Arment sees a silver lining in the cloud, saying that with Google gone, “we’re finally likely to see substantial innovation and competition in RSS desktop apps and sync platforms for the first time in almost a decade.” I’m less sanguine. Building an RSS sync platform is a hard and pretty thankless task, it costs real money, and it might not work at all — especially in a world where less and less content is actually available in RSS format. (You can subscribe to my Tumblr feed in RSS format, but there’s no such feed for my posts on Twitter or Facebook or Instagram or Path or even Google+.)
RSS has been dying for years — that’s why Google killed Reader. It was a lovely open format; it has sadly been replaced with proprietary feeds like the ones we get from Twitter and Facebook. That’s not an improvement, but it is reality. Google, with Reader, was really providing the life-support mechanism for RSS. Once Reader is gone, I fear that RSS won’t last much longer.
March 14, 2013
Arnie Lemaire, who blogs at Blazing Cat Fur is becoming a bother to the great and the good at the Toronto District School Board. After a recent comment on his blog, the TDSB sent police officers to his door:
Can writing a sarcastic but clearly tame blog comment really land two cops at your doorstep?

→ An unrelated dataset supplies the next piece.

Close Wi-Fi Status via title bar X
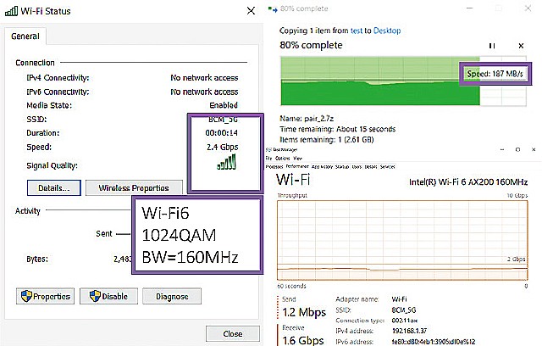This screenshot has height=346, width=542. (250, 11)
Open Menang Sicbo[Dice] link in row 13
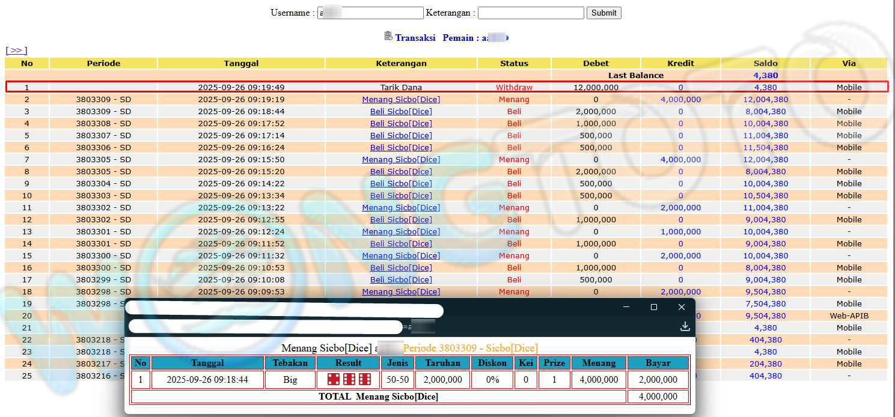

It happened to Blazingcatfur blogger Arnie Lemaire Wednesday for musing “OISE and the TDSB need to be purged, or burnt to the ground whichever is more effective.”
He’s, quite rightfully, upset about it.
But, often critical of the Toronto District School Board and the Ontario Institute for Studies in Education, Lemaire said he will not back down from efforts to “intimidate” him.

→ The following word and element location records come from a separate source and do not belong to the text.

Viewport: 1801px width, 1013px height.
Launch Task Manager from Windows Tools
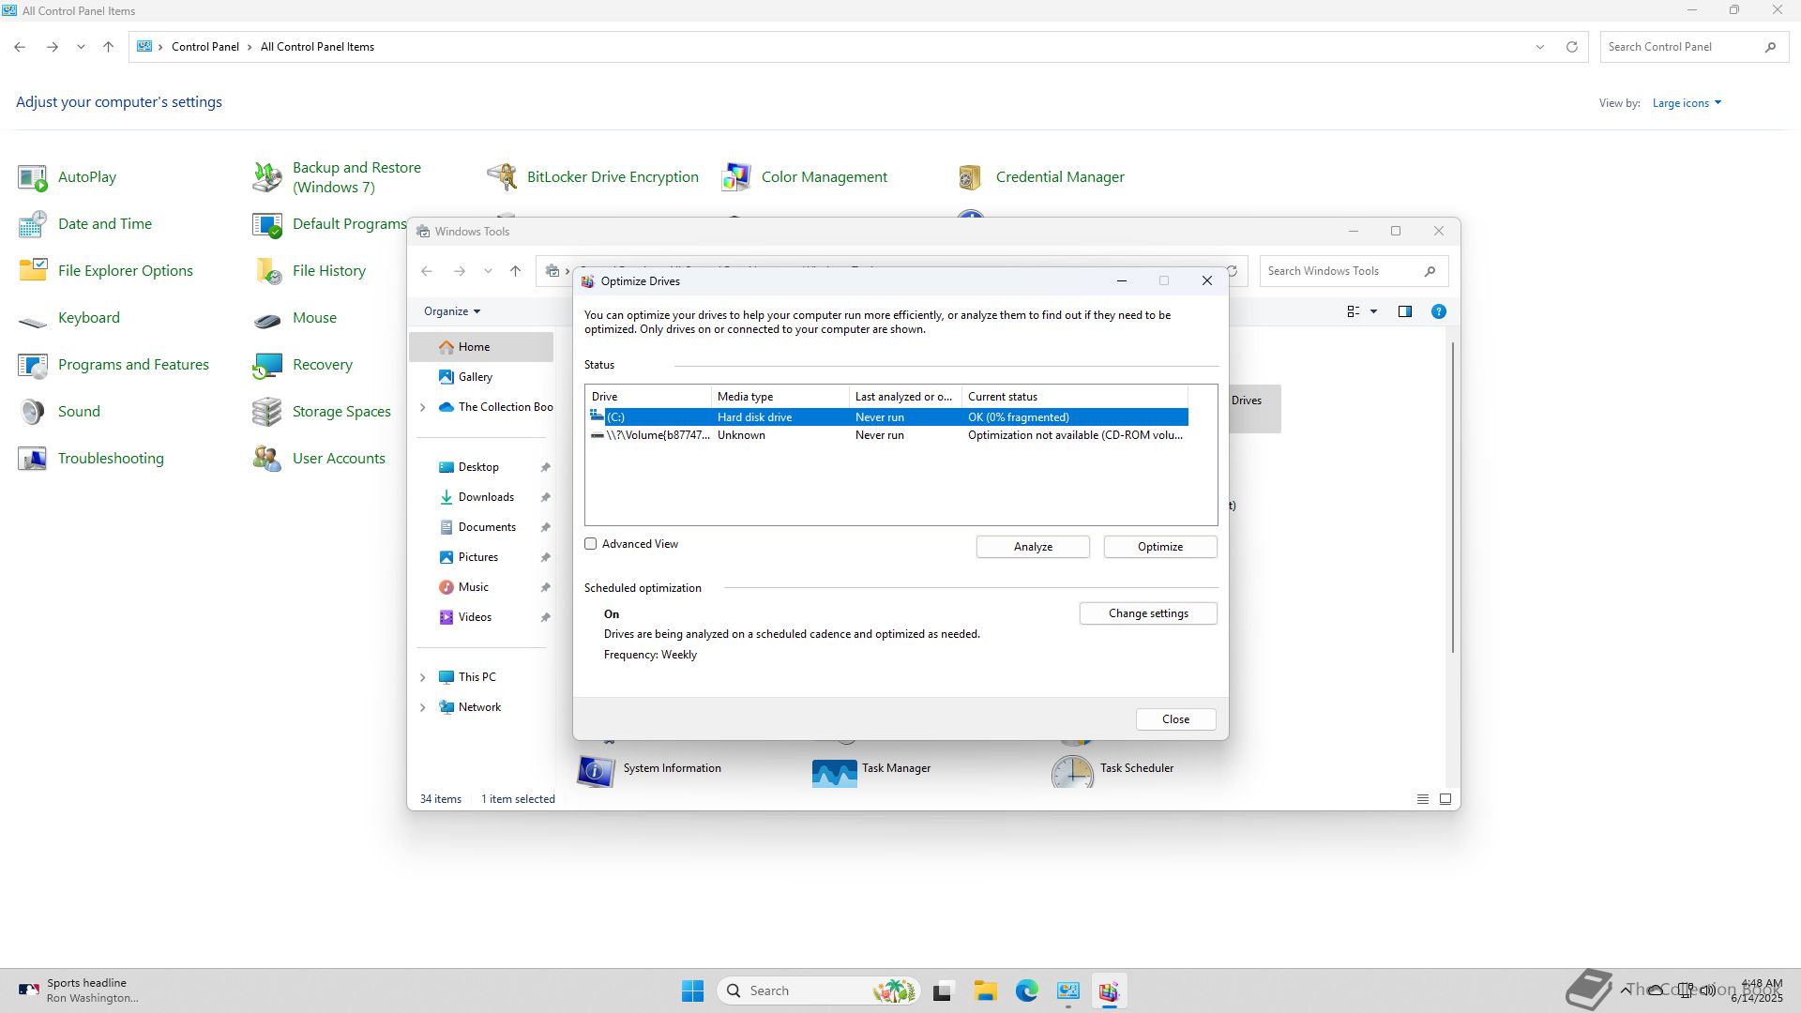834,771
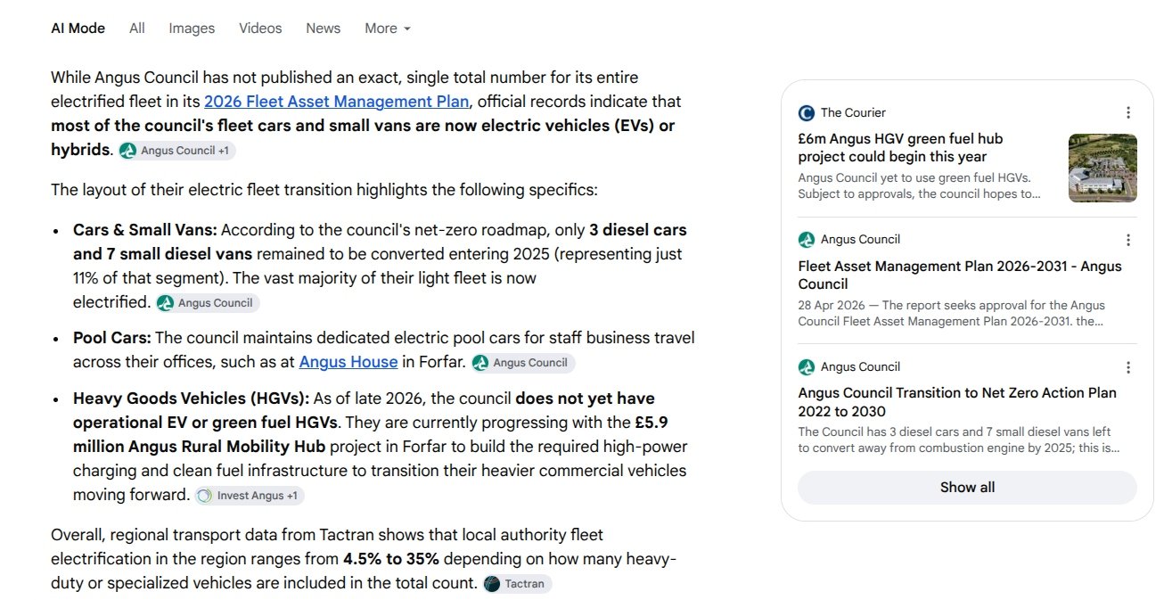Open the News tab
This screenshot has width=1172, height=600.
[323, 29]
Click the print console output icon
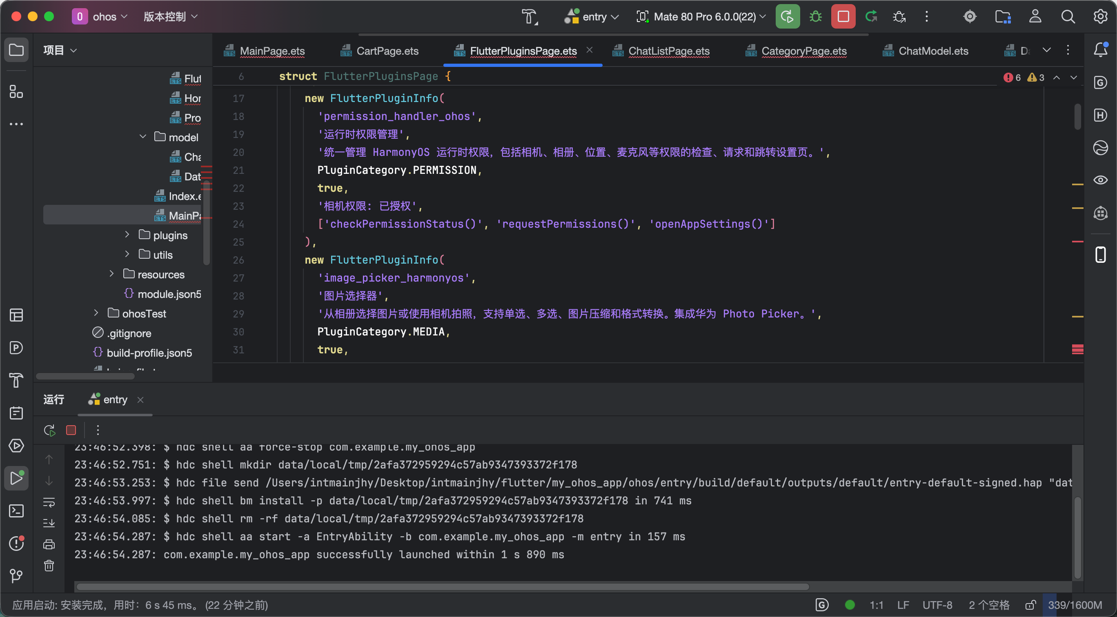Viewport: 1117px width, 617px height. [x=49, y=545]
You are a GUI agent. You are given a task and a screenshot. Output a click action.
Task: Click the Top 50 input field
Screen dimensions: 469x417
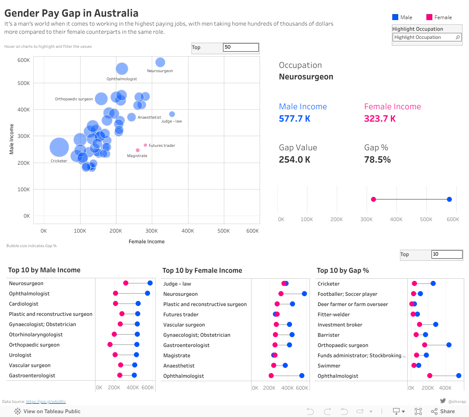[x=240, y=47]
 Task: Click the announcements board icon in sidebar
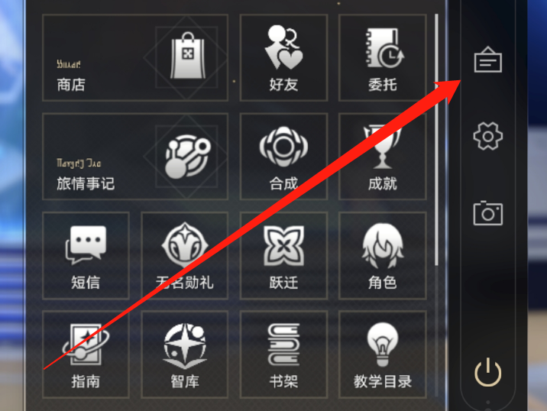[488, 60]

“Dear TDSB, You Can’t Silence Me,” was a headline on the blazingcatfur.blogspot in response.
But, what they clearly can do, is bring in the police to investigate.
In what can be described as more TDSB theatre of the absurd, an obscure six-week-old blog comment resulted in police visiting his home like one might see back in the day of the Stasi in communist East Germany.
Update: As Mark Steyn puts it “Nobody Expects the Toronto District School Board Inquisition…“
It seems a wee bit over-sensitive for a school board that promotes murderous goons like Che Guevara and cop-killers like the Black Panthers as role models to its young charges to get its knickers in a twist over a blog post. But, of course, for leftie social engineers, the glamor of the revolutionary aesthetic is mostly a useful cover for inculcating a bovine, unquestioning statist compliance from which no deviation is permitted. There was barely any pretense by the cops that there was a legal justification for what happened yesterday; it was just a friendly warning: “Nice blog ya got there. Would be a real shame if something happened to it.“
One of the most disquieting trends in western Europe is the state’s increasingly open intimidation of those who dissent from the official ideology. Sad to see it on this side of the Atlantic.